■ **Materials provided**:
══════════
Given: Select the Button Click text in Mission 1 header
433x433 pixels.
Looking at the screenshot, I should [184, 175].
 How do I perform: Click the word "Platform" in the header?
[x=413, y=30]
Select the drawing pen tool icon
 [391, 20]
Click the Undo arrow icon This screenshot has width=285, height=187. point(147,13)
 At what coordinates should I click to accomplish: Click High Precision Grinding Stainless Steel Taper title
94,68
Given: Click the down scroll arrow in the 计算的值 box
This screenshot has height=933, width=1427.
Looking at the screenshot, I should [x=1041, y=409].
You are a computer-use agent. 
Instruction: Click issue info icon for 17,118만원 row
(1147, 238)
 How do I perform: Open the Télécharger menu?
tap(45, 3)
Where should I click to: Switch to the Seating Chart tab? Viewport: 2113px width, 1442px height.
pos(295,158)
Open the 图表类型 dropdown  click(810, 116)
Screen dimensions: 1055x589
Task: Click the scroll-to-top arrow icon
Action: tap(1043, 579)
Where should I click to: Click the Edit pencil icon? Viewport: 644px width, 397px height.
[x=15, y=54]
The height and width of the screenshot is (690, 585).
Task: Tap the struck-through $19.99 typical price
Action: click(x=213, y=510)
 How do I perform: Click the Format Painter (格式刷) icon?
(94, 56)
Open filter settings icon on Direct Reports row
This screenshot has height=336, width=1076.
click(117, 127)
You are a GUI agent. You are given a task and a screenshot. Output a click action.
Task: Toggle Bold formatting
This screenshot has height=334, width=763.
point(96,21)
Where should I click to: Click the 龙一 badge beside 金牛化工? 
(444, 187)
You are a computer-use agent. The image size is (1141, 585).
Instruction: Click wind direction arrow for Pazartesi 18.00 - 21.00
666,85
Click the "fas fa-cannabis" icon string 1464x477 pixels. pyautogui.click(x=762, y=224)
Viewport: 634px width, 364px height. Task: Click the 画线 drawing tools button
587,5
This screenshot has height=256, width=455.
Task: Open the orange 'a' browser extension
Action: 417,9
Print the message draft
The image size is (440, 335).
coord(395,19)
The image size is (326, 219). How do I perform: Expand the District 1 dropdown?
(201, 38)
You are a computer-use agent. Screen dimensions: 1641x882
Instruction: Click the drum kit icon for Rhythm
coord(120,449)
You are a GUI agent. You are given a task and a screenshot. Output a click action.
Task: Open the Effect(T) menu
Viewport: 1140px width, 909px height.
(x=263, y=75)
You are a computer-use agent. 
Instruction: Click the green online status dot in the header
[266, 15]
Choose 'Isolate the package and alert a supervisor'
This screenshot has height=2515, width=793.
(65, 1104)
══════════
Looking back over the data above, restate word for word the lines that begin at the line with "Where should I click to: Switch" and end at the line with "pixels. pyautogui.click(x=762, y=224)", inclusive.

■ **Expected output**:
Where should I click to: Switch to the Seating Chart tab? Viewport: 2113px width, 1442px height.
pos(295,158)
Open the 图表类型 dropdown  click(810, 116)
Screen dimensions: 1055x589
Task: Click the scroll-to-top arrow icon
Action: tap(1043, 579)
Where should I click to: Click the Edit pencil icon? Viewport: 644px width, 397px height.
[x=15, y=54]
The height and width of the screenshot is (690, 585).
Task: Tap the struck-through $19.99 typical price
Action: click(x=213, y=510)
 How do I perform: Click the Format Painter (格式刷) icon?
(94, 56)
Open filter settings icon on Direct Reports row
This screenshot has height=336, width=1076.
click(117, 127)
You are a GUI agent. You are given a task and a screenshot. Output a click action.
Task: Toggle Bold formatting
This screenshot has height=334, width=763.
point(96,21)
Where should I click to: Click the 龙一 badge beside 金牛化工? 
(444, 187)
You are a computer-use agent. The image size is (1141, 585).
Instruction: Click wind direction arrow for Pazartesi 18.00 - 21.00
666,85
Click the "fas fa-cannabis" icon string 1464x477 pixels. pyautogui.click(x=762, y=224)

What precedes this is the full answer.